» To do: An exact transcription is needed, beginning at the line with "Screen dimensions: 1000x1000" and ending at the last line of the listing, with pictures left out and nothing else added.

» Extracted entries:
——
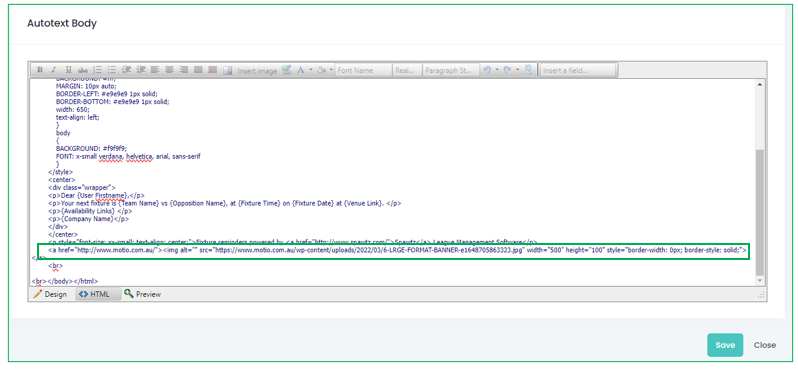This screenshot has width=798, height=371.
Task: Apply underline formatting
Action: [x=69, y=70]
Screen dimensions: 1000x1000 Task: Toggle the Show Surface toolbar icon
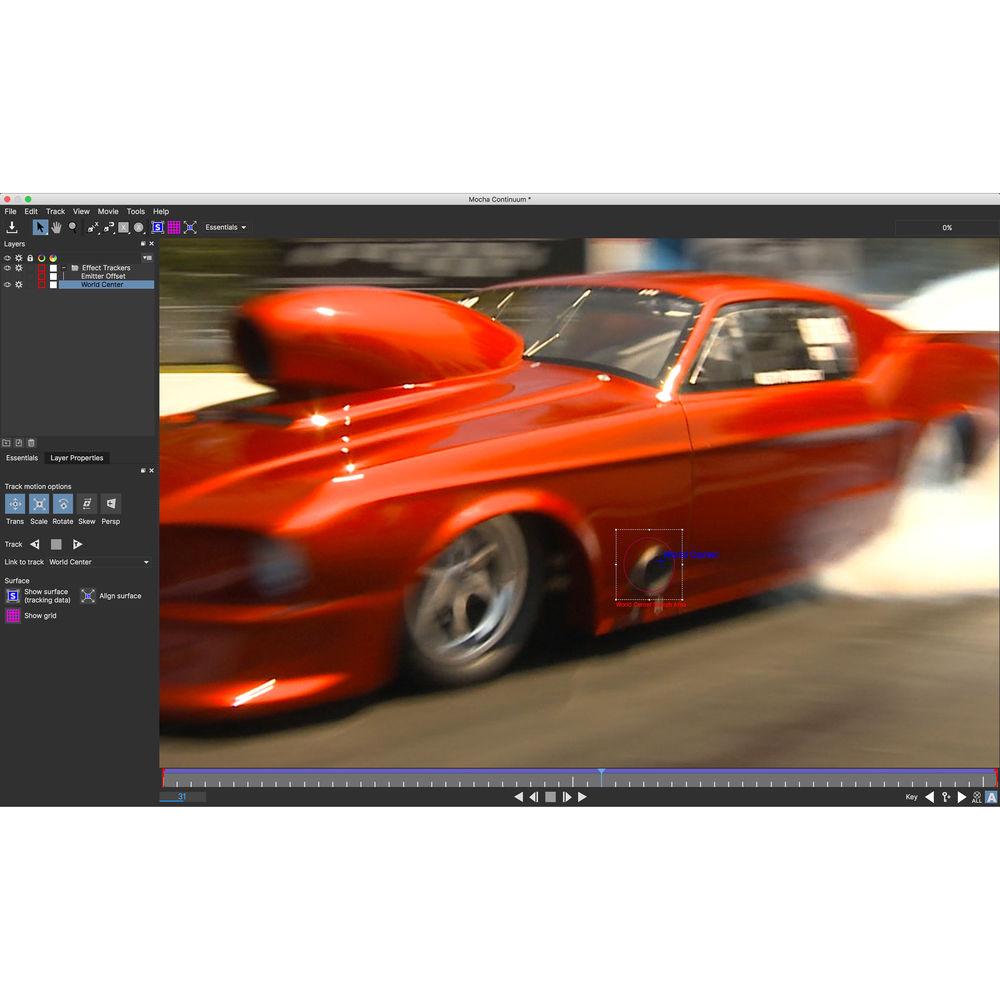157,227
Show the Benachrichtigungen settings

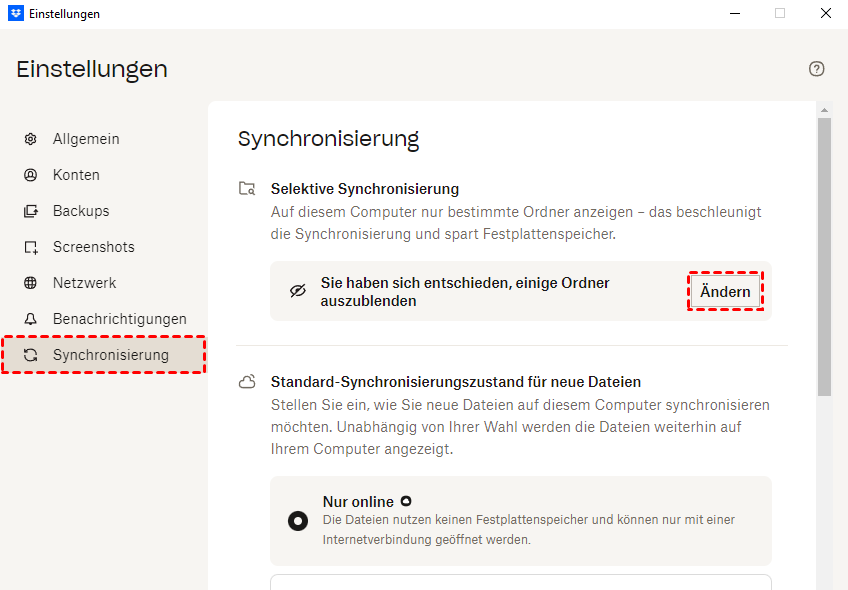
——
» Written solution:
Screen dimensions: 1000x1000 Task: Toggle the Show Surface toolbar icon
157,227
Show the Benachrichtigungen settings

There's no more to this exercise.